He pasado unos días lejos del mundanal ruido. En una montaña cercana a Valencia conviviendo con un numeroso grupo de sacerdotes en un ambiente de retiro. Ho había ruidos de políticos, ni de contertulios, ni de ofertas comerciales… Solo intentábamos oír la Palabra de Dios. Y el alma y el cuerpo lo agradecían. Es una buena terapia hacer silencio, mandar al quinto pino a la murga de siempre, y dedicarte solo a lo esencial, al menos por un tiempo.
Pero al bajar del monte me encuentro con lo de siempre: políticos que se pelean, economía que no levanta cabeza, problemas que se agudizan y, por si faltaba poco, la aprobación en el Senado de la Ley del aborto a granel. Ahí está el parto de unas políticas, sin aborto. Ya están contentas las líderes del crimen programado, del derecho al infanticidio. La nueva Ley tendría que cerrar con este broche de oro: Y USTED LO MATE BIEN.

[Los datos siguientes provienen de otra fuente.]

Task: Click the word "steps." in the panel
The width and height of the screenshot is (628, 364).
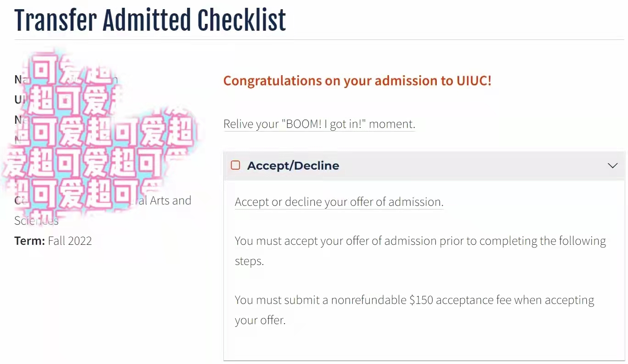Action: [x=249, y=261]
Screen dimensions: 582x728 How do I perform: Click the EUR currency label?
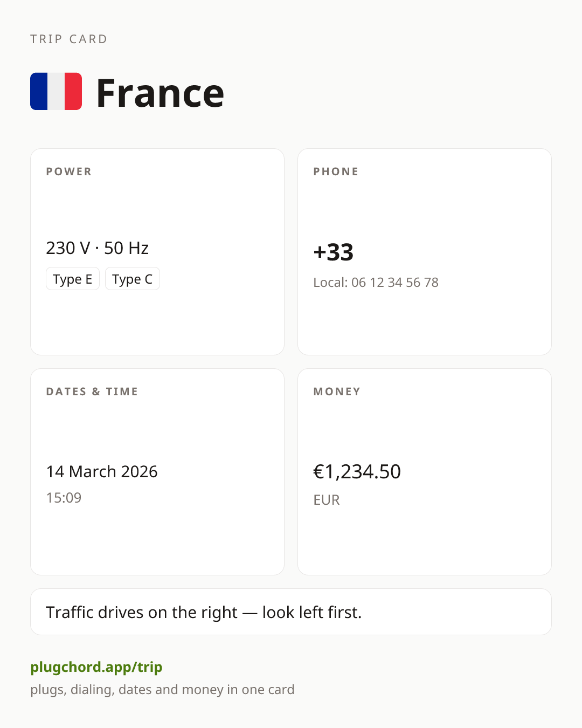(327, 500)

Y a esto le llaman progreso. Hay que romper moldes. Hay que eliminar tabúes. Hay que derogar las leyes del Sinaí y del Evangelio. Todo eso suena a rancio. ¿Quién ha dicho que la vida es sagrada? Todo es relativo. Pueden morirse los que protestan contra la mordaza del comunismo. Se pueden eliminar los que estorban. Ya lo hizo el nazismo. Se pueden fusilar los muy católicos y los que no piensan como yo. Ya ocurrió en nuestra historia reciente. Lo importante es que yo viva como me dé la gana. ¡Fuera todo moralismo que barrena mi conciencia y no me deja en paz! ¡Silencio absoluto! ¡Que no hablen los que no quiero oír!
André Frossard es un periodista francés convertido al cristianismo desde el ateísmo más absoluto. Le venía de familia. Pero se encontró con Dios de un modo inesperado. Y desde entonces se planteó las cuestiones más importantes de la vida a la luz de la fe que acabada de recibir. En su libro “Preguntas sobre el hombre” aborda el tema del sexo en uno de sus capítulos. Y afirma lo siguiente, cargado de sentido común e inquebrantable convicción: Cuando los hombres apartan su mirada del cielo para posarla sobre la tierra, lo primero que perciben es su sexo, del que hacen gustosos una pequeña divinidad substitutiva en la medida en que guarda, aparentemente, el secreto de la vida y promete, a falta de eternidad, la compensación de una especie de perpetuidad biológica. Esta idolatría más o menos consciente es de las más extendidas en la actualidad: el sexo ocupa cada vez más espacio en la literatura, en el cine y, sobre todo, en la televisión, donde se disfraza muy superficialmente de sociología, de psicoanálisis o de estadística.
Tras la película, y su obligatoria secuencia de alcoba pública, apenas se emite un programa que no incluya un debate sobre las maneras de alcanzar, o no, un acto sexual satisfactorio, sin que los infelices invitados se den cuenta de que la cámara, fisgona, al recrearse en sus verrugas o en los orificios de su nariz, incita más a las sombrías meditaciones sobre el cráneo de Yorich que a imaginaciones lascivas.
Y sigue reflexionando el autor sobre el tema descendiendo a detalles que vienen a ser comunes de todos los tiempos: Por otra parte es preciso evidenciar que el ídolo está sujeto a flexión, y los medios de reanimarlo son los mismos en todos los periodos de decadencia moral: el cambio de pareja, el sadismo, el masoquismo o la combinación de estas dos perversiones, la violencia, la crueldad, o esa bisexualidad en la que el mismo sexo no sabe ya muy bien si es macho o hembra. Antes de zozobrar en las ignominias de sus épocas tormentosas, los Antiguos practicaban el pudor, no por superstición o temor religioso, sino porque habían comprendido o adivinado lo que el mundo moderno aprenderá pronto a sus expensas: que los órganos de la vida, cuando se hace de ellos una exhibición que rompe sus lazos secretos con el corazón y con el alma, pueden también llevar a la muerte (Rialp, págs. 33-34).
Y el que lleve a la muerte lo estamos viendo cada día: los crímenes pasionales, la violencia de género, la venganza, el mismo aborto. Con tal de disfrutar de una sexualidad sin compromisos, se legisla para que usted PUEDA MATARLO BIEN. Seguiremos hablando del tema de la mano de este periodista y pensador singular. Por hoy ya es suficiente.